+++ MATERIAL PROVIDED +++

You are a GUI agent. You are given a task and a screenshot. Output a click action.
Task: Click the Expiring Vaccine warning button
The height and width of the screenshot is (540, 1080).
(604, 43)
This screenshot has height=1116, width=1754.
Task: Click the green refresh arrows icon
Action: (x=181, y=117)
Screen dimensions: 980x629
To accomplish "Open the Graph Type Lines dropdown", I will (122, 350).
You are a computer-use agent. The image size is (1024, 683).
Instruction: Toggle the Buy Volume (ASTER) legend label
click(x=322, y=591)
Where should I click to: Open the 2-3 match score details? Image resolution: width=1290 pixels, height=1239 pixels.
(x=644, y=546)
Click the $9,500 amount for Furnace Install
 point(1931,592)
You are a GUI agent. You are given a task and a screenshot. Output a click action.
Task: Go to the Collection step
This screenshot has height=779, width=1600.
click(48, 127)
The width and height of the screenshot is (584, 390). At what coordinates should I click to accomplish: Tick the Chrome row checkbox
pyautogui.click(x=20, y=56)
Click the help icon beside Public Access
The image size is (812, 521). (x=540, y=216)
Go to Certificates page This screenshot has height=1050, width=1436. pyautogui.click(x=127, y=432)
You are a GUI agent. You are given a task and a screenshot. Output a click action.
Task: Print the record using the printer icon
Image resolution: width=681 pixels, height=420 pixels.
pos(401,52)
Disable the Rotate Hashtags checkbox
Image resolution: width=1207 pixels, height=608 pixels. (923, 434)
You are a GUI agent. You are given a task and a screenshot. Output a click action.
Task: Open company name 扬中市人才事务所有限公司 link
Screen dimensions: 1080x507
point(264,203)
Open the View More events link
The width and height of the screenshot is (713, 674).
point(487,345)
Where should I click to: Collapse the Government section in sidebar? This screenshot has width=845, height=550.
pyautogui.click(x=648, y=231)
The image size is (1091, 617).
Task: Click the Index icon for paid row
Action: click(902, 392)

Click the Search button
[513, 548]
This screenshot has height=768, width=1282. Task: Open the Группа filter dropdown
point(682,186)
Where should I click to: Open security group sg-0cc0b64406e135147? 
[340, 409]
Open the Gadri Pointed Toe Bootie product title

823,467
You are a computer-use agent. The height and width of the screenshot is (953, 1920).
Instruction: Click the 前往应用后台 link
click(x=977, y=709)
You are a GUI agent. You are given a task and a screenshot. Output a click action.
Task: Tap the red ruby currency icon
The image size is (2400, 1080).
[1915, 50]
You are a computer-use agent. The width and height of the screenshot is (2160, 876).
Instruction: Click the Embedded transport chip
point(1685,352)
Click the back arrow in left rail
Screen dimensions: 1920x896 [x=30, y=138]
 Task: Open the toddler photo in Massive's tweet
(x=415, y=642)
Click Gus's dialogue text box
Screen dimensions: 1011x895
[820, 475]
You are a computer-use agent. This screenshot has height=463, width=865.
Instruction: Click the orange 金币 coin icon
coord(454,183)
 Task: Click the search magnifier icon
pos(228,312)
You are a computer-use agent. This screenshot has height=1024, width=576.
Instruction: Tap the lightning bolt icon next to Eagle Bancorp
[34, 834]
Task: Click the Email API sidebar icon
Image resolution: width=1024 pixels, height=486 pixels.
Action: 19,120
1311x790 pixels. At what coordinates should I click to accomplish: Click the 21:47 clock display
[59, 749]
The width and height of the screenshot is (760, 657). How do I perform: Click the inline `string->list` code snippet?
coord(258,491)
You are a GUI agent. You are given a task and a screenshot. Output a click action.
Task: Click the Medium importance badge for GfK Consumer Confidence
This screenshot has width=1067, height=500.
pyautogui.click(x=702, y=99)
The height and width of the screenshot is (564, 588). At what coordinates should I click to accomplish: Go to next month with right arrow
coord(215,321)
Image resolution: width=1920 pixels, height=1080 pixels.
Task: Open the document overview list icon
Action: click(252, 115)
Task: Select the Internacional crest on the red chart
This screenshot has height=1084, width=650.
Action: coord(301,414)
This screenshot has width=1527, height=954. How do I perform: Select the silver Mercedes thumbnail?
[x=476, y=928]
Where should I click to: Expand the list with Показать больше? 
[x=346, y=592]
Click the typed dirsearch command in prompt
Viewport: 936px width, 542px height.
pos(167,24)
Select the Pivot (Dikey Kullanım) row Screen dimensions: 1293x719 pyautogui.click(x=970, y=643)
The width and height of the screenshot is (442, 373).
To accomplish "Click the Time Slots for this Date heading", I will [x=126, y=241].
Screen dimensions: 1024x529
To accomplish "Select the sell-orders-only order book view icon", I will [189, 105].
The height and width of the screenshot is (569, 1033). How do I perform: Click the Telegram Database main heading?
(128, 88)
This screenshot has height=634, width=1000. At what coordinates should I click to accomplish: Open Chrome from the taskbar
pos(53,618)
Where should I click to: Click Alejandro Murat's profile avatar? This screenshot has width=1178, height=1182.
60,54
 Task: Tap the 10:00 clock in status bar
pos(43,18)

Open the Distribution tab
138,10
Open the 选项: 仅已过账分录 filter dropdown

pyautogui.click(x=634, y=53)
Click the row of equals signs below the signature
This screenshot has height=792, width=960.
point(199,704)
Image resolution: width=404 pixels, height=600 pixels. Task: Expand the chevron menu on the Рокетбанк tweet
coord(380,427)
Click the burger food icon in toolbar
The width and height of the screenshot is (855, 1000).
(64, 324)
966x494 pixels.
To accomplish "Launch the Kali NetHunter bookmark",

+++

§ TO DO: For every line in the data above that has the string "will", return that line.

§ TASK OUTPUT:
To accomplish "Open the Graph Type Lines dropdown", I will (122, 350).
To accomplish "Click the Time Slots for this Date heading", I will [x=126, y=241].
To accomplish "Select the sell-orders-only order book view icon", I will [189, 105].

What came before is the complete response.